Figure 1: Shows the Toll – like receiver’s superfamily. TLR-9 here is a key element in the recognition of “alien” DNA and its activation by a fragment of exogenous DNA (derinate) can obviously be the initial link of the chain at the end of which there is an increase in resistance to helicobacter infection. Plays a very definite role in the frequency and severity of manifestations of AGIB (irregular gastrointestinal bleeding) in OEI of the gastrointestinal mucosa in patients with OAR.

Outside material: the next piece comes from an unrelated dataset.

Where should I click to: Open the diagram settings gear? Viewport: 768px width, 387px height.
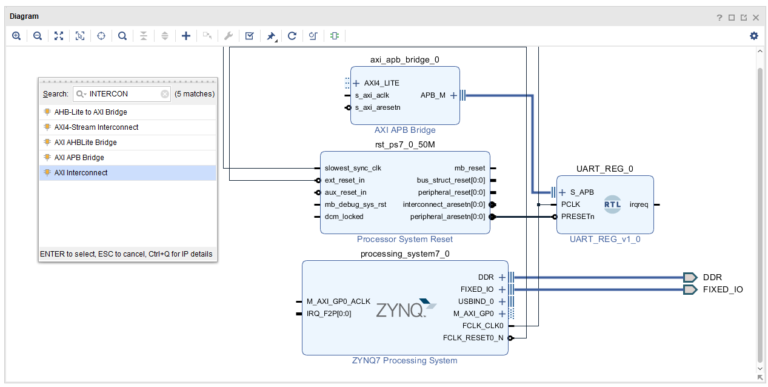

The introduction of derinate, rapidly increasing the endogenous nucleotide pool, modifies a complex system of nucleotide regulation, which, along with nucleotides and their receptors, is also represented by ectonucleotidase enzymes, providing not only the catabolism of nucleotides to nucleosides, but also participating in the processes of intercellular interaction as specific receptors (CD39, CD73), and their expression is inducible and, again also, it depends on the concentration of extracellular nucleotides. Thus, “the cellular response to nucleotides and their metabolites depends on the context (the concentration of nucleotides, the expression of enzymes that determine their metabolism, the presence of various cytokines) and is largely regulated by microenvironment factors”. This fundamental concept of the pharmacological activity of sodium deoxyribonucleate (derinate) in GI mucosal OEI is, of course, significantly different from the mechanism of action of, for example, locally acting drugs such as proton pump inhibitors, which irreversibly inhibit H+/K+ - ATRase in parietal cells, H2 receptor blockers or cytoprotectors. It seems that the identified mechanisms of the effectiveness of derinate in stress ulcers, gastrointestinal mucosal OEI with the threat of bleeding can significantly expand the arsenal of the doctor and improve the prognosis in severe cases of diseases.

With regard to the dose, the frequency of administration of the drug per day and the course dose:

a) 75 mg of sodium deoxyribonucleate is the dose of derinate that the manufacturer produces in vials for intravenous administration with a concentration of 15 mg / ml (i.e., 75 mg / 5 ml).

b) The recommended frequency of administration is according to the manufacturer’s instructions from 24 to 72 hours (i.e., every day, every other day, two days later), but no later than 72 hours from the previous administration, which is due to the peculiarities of the pharmacokinetics of the drug. According to experience, it can be recommended, in acute severe cases, to administer the drug 1 time a day (this is on average), from 5 to 10 days (but not less than five). However, in particularly severe cases (and the threat of massive bleeding, especially the first 72 hours after the event, certainly refers to those), a regime of double administration per day is allowed, i.e., after 12 hours. In my opinion, such a regime, in addition to the severity of the condition, can be justified by the need for a rapid increase in the endogenous pool of nucleotides (as discussed in detail above), rapid binding of P2 receptors, with subsequent regulation of critically impaired homeostatic parameters. Since the peculiarities of the pharmacodynamics of derinate also include the dose dependence of effects, which can be justified by the above-mentioned features of the pharmacokinetics (metabolism) of nucleotides.


It should be emphasized that an essential feature of derinate and similar drugs is obviously the substrate-receptor type of regulation of impaired functions, which can give them an important advantage over the use of drugs with a predominance of local effects.